Seattle, WA (PRWEB) June 05, 2014
Quorum Review IRB, the industry leader in central IRB services, announces Mitchell E. Parrish, JD, RAC, CIP, as a presenter at DIA’s 50th Annual Meeting. The event takes place June 15-19, 2014 at the San Diego Convention Center in San Diego, California.
Mr. Parrish speaks on the topic of Research Consent in Acute Settings at 10:30 AM on June 17, 2014. The presentation focuses on the inherent obstacles of this type of research, as well as concrete ways to obtain effective consent while concurrently respecting the research participant, study design, and enrollment numbers. Quorum Review’s Business Development Team will also be present in the exhibition hall at Booth #2030 during the conference dates.
Mr. Parrish is a Regulatory Attorney for Quorum Review, where he provides legal counsel on U.S. and Canadian laws and regulations related to medical product research and development. Mr. Parrish is a member of the Regulatory Affairs Professionals Society, Public Responsibility in Medicine & Research, Association of Corporate Counsel, and Washington State Bar Association. He also has his Regulatory Affairs Certification (RAC) and is a Certified IRB Professional (CIP). Prior to Quorum, Mr. Parrish served as a Regulatory Consultant to the National Cancer Institute.
DIA’s Annual Meeting is the nation’s largest multidisciplinary event bringing together a community of life sciences professionals at all levels and across all disciplines involved in the discovery, development, and life cycle management of medical products. These professionals share a common goal to foster innovation that will lead to the development of safe and effective medical products and therapies to patients.

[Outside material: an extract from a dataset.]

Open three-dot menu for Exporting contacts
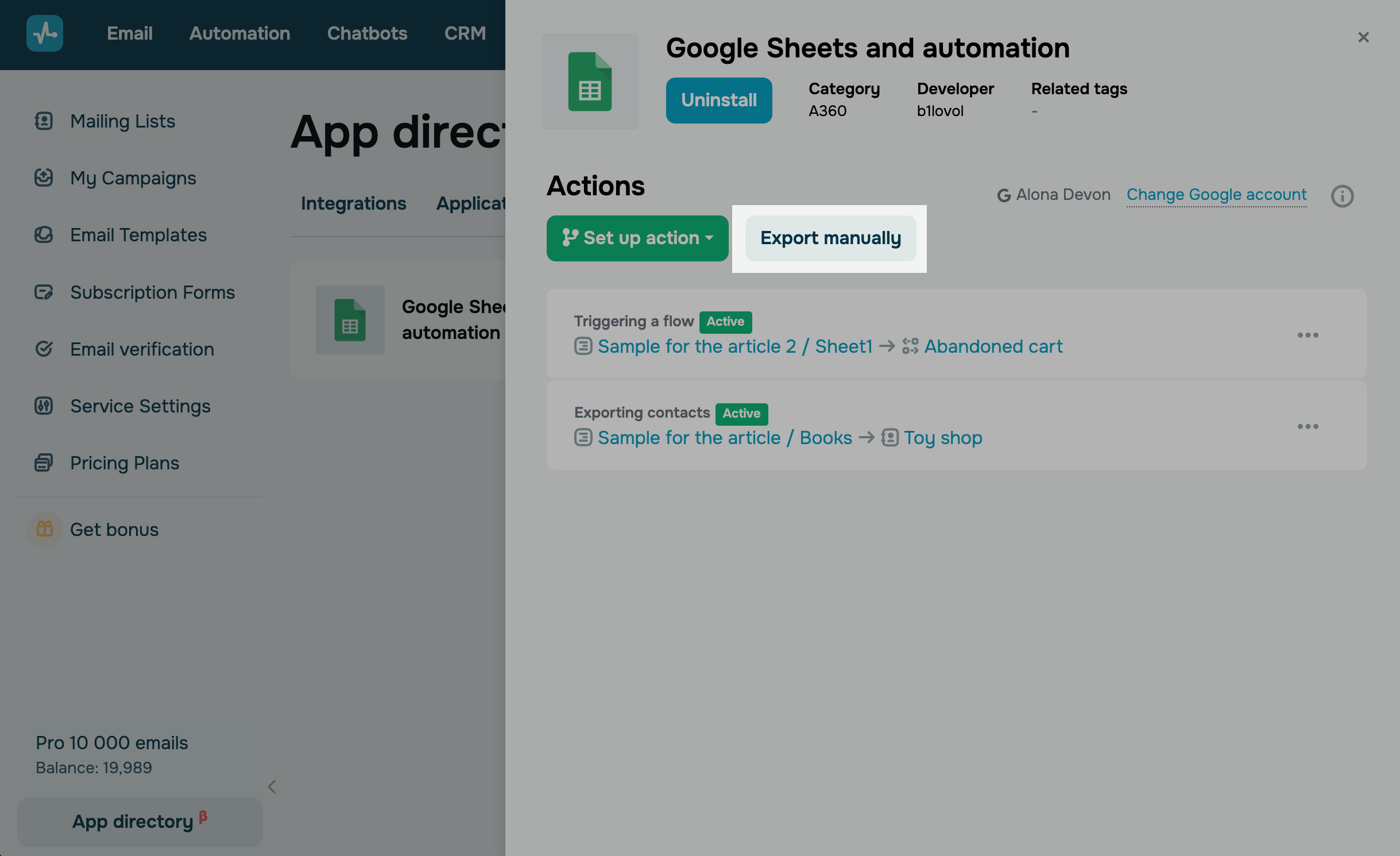 pos(1308,426)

For the latest on Quorum Review News and Events, visit http://www.quorumreview.com.
About Quorum Review IRB
Quorum Review is an independent institutional review board fully accredited by the Association for the Accreditation of Human Research Protection Programs (AAHRPP), and has been providing ethics review of human clinical research since 1992. Quorum oversees research in accordance with U.S. and Canadian human subject research protection regulations and guidelines set forth by the International Committee on Harmonisation (ICH), and principles of the Belmont Report.

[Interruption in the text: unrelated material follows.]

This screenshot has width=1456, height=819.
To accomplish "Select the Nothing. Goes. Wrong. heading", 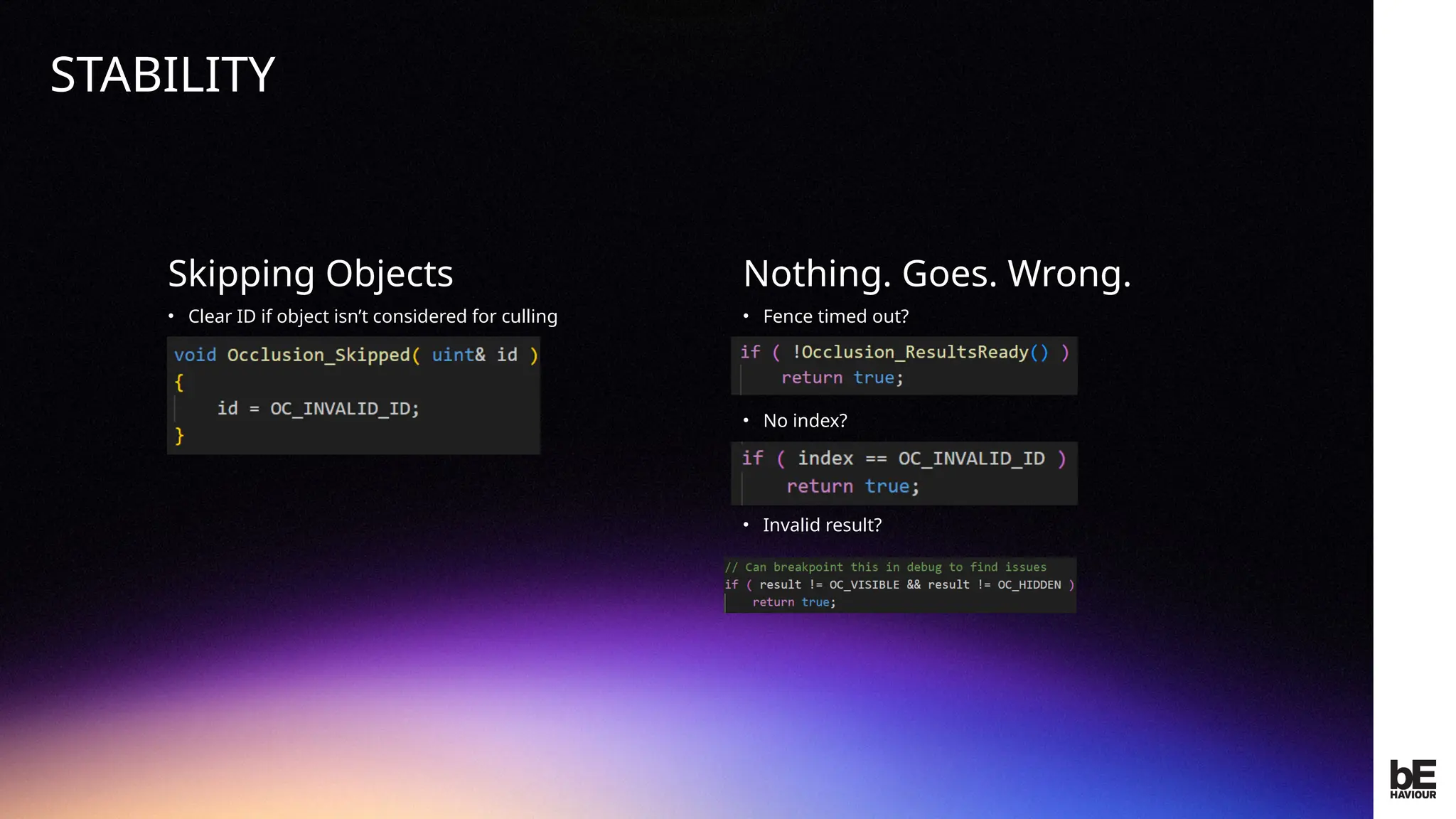I will click(936, 274).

Quorum’s best-in-class IRB services include 15 Board meetings each week plus expedited review, 24-hour site review turnaround, 36-hour amendment review turnaround, a secure web portal, and Smart Forms for online submissions. Quorum’s IRB service offerings include full study review in the US and Canada, international ethics review, a specialized Phase I team, and unique processes for minimal risk research.